__PASSAGE PROVIDED__
[START]

If We Don't Worship God We Will Worship Anything At All John Rogers
I believe it was the Roman Catholic, G.K. Chesterton, who made the above remark many years ago. And he was right. Religious talk is growing among us in leaps and bounds with the growth of new-age spirituality. But even rationalists or just plain, old-fashioned secular moderns cannot get away from it. God testifies to Himself within us and, if we don't acknowledge that and worship Him, we will worship someone or something else. Anything. It doesn't really matter - but usually that which gives us either pleasure or power.
I remember some years ago when someone in the crowd at Eden Park threw a can of beer at a member of a visiting cricket team. It was the latest in rather a line of such incidents. The President of the New Zealand Cricket Council was interviewed on TV about his concerns about that sort of behaviour and I remember seeing and hearing him describe the act either as blasphemy or desecration. Oh dear; someone had touched a sacred cow! What added a real irony to the situation was that the game was being played on the Lord's Day! I am still trying to figure out how it is possible to desecrate something that is itself a desecration.
It's Just Not Cricket!
We can, to some extent, laugh at the silliness involved in the above incident. I read of a much more serious instance just this week in an article entitled "Euro-Court Outlaws Criticism of E.U.," by Ambrose Evans-Pritchard, Brussels, in the American historian and social commentator, Otto Scott's latest Compass (Vol.11, Issue 128, April 1, 2001). Evans-Pritchard says:
The European Court of Justice ruled yesterday (viz., March, 6th) that the European Union can lawfully suppress political criticism of its institutions and of leading figures, sweeping aside English Common Law and 50 years of European precedents on civil liberties.
It would be good for you to read that paragraph again and let it sink in. As the subject of that court ruling, Mr Bernard Connelly, said, "We're back to the Star Chamber and Acts of Attainder: ... the offence of seditious libel has been resurrected." He is right. This is part of what the English revolution 400 years ago was fought over. England's entry into the E.U. appears to be heading for just what some people feared it would; the overthrow of many of the freedoms the Puritans stood and fought for in their stand against the Catholic autocrat, Charles I. Add to this that there are moves afoot in British political circles to annul the Elizabethan settlement and lift the restriction that the occupant of the British throne be Protestant. Prince Charles himself has said that, should he become king, he will be a "defender of faith", but not necessarily a "defender of the faith."

[END]

__RECORDS SUPPLIED__

[START]

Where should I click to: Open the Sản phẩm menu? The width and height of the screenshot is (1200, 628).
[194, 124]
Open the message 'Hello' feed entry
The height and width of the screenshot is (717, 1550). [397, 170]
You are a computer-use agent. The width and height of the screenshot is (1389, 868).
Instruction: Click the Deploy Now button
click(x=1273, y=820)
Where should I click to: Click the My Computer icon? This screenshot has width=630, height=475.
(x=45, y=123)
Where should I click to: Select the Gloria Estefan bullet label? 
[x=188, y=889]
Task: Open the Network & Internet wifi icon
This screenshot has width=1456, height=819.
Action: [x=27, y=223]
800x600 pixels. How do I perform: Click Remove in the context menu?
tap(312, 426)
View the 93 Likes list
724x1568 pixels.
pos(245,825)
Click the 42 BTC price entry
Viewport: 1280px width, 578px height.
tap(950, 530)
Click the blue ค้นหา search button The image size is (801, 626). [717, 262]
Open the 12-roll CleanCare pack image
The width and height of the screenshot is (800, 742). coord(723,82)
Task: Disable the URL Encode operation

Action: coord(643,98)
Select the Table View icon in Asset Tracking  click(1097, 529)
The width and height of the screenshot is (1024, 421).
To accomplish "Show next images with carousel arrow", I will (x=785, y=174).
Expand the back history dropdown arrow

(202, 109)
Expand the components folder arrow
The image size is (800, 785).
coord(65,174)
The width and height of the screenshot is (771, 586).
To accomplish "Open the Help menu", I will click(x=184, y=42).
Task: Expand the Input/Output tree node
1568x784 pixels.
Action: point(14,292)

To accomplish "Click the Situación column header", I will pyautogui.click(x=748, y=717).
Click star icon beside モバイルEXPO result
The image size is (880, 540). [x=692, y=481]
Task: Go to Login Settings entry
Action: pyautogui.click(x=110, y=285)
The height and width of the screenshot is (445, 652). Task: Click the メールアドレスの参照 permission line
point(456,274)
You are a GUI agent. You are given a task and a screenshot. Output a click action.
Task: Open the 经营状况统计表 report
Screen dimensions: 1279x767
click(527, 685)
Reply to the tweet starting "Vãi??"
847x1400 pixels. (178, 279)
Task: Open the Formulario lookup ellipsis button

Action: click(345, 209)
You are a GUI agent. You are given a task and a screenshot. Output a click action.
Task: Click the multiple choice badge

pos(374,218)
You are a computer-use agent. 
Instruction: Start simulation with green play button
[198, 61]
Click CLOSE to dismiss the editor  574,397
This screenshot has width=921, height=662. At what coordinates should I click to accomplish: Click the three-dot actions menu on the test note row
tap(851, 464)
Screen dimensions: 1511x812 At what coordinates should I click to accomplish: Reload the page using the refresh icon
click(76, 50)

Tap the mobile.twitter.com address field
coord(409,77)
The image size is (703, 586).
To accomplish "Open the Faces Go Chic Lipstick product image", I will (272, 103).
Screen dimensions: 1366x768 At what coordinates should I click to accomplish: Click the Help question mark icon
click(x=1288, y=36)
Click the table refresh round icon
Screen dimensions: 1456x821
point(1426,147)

[END]

__TASK DETAILS__
For each statement, say yes or no as to whether it agrees with the essay on worship, and quote the essay's words that settle it. (a) The can of beer at Eden Park was thrown at a member of a visiting cricket team. (b) The European Court of Justice issued its ruling on April 1, 2001. (c) Prince Charles has said that, as king, he would be a "defender of the faith." Rely only on the text for your answers.

__CORRECT OUTPUT__
(a) Yes: "someone in the crowd at Eden Park threw a can of beer at a member of a visiting cricket team."
(b) No: "The European Court of Justice ruled yesterday (viz., March, 6th)"
(c) No: "he will be a "defender of faith", but not necessarily a "defender of the faith.""